To do this, I came up with a gantry mechanism that's a hybrid of a elements I've seen on gantry printers and gantry routers. So far, I haven't come up with the downsides that must exist... Usually when I have an idea that I haven't seen anyone else do before, there's a reason that I haven't seen it before.

My design is hacked up in OpenSCAD with various libraries so it's not easy to play with (no IGES or STEP to point to), and it models only what I found necessary to be confident of fit generally, and that only well enough to give me that confidence. So lots of parts are missing from the model. But here are some renders and animated renders that should give the idea...

Thanks to the_digital_dentist I plan a kinematic mount though the adjusting blocks aren't in these renders; that's a solved problem.

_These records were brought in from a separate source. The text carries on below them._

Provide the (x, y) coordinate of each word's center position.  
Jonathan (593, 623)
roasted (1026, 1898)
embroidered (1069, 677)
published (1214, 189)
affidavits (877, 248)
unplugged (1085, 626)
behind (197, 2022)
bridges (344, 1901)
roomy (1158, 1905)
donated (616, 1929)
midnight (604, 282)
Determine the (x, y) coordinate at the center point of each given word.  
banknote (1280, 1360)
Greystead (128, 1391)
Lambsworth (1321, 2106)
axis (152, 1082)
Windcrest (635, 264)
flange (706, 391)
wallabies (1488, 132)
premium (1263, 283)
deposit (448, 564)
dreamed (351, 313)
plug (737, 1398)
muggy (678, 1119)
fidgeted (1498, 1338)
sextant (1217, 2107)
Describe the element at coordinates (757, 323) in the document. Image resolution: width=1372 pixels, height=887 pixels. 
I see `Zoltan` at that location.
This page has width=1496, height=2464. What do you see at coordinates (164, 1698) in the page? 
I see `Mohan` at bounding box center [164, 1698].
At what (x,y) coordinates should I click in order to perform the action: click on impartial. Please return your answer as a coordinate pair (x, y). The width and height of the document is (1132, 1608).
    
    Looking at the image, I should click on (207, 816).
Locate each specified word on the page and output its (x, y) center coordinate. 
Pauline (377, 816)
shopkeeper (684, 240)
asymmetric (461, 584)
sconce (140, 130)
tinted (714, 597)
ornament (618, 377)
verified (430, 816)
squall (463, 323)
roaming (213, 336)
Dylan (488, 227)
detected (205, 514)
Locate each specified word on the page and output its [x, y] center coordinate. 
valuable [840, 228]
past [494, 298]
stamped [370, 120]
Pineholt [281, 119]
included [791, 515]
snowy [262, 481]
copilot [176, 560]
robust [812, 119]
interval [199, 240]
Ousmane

First, here's an animation of all three axes moving together. Click on the pictures to see the animations. They aren't very useful without seeing them move!



To show various perspectives, four animated renders, animating the rendering on different axes.









Here's the gantry raised to max Z to show which parts move when Z moves.





I'm interested in thoughts, questions, criticism, ideas, or information before I start cutting up my spare bits of v-slot! ☺

Edited 2 time(s). Last edit at 04/05/2020 06:12PM by mcdanlj.

My most immediate impression is that the mass of the Z axis stepper is suspended on an inverted pendulum and Y movements may cause swaying and possibly racking. This is not to say that it won't work, just that you do need to pay attention to these forces and to find how to mitigate problems that you may get.

Mike

Thank you! I had thought a little about this, but the question caused me to think more thoroughly.

There is a problem with me not having a STEP or IGES to upload. It's hard to see the tiny little wheels on the back side of the X rail in my animations. The two wheels on either side of the inverted T vertical section are easy to see in the front view, but there are also two wheels tucked in at the back side of the ends of the inverted T horizontal section running against the sides of the fixed vertical gantry sections. Those wheels are lined up as best I can with the head mass, so almost all of the head inertia is pushing through those wheels against the gantry sides. I hope.

If that's not stiff enough, I can rotate the fixed vertical gantry sections 90⁰ at the cost of 40mm more width (and looking even weirder), or even give in and actually buy some new parts — I could use a couple of sections of 4040 v-slot on the sides to stiffen the gantry sides more.

The closer it gets to max Z, the higher racking compliance (because less vertical distance between upper and lower Z wheels), so the more susceptibility to inverted pendulum forces. Having mass at the end should lower the native frequency of oscillation. My expectation is that the frequency of head movement won't be close to the resonant frequency, which will of course change with every Z movement. But I haven't done any analysis to demonstrate that, it's just... hope.

The next most obvious mitigation would be to simply print my tallest objects on my corexy printer and just have excess height in the design, reducing my 286mm maximum Z of this design to something smaller. Since the height was set by whatever ball screw was in my parts bin rather than by a concrete needs, that isn't actually crazy. (I so rarely print particularly large objects anyway.) As parts get taller on a moving-bed gantry printer, you have to start considering the inertia of the part as well as the inertia of the printer elements. On my corexy, I don't have that problem and so taller parts make more sense there anyway.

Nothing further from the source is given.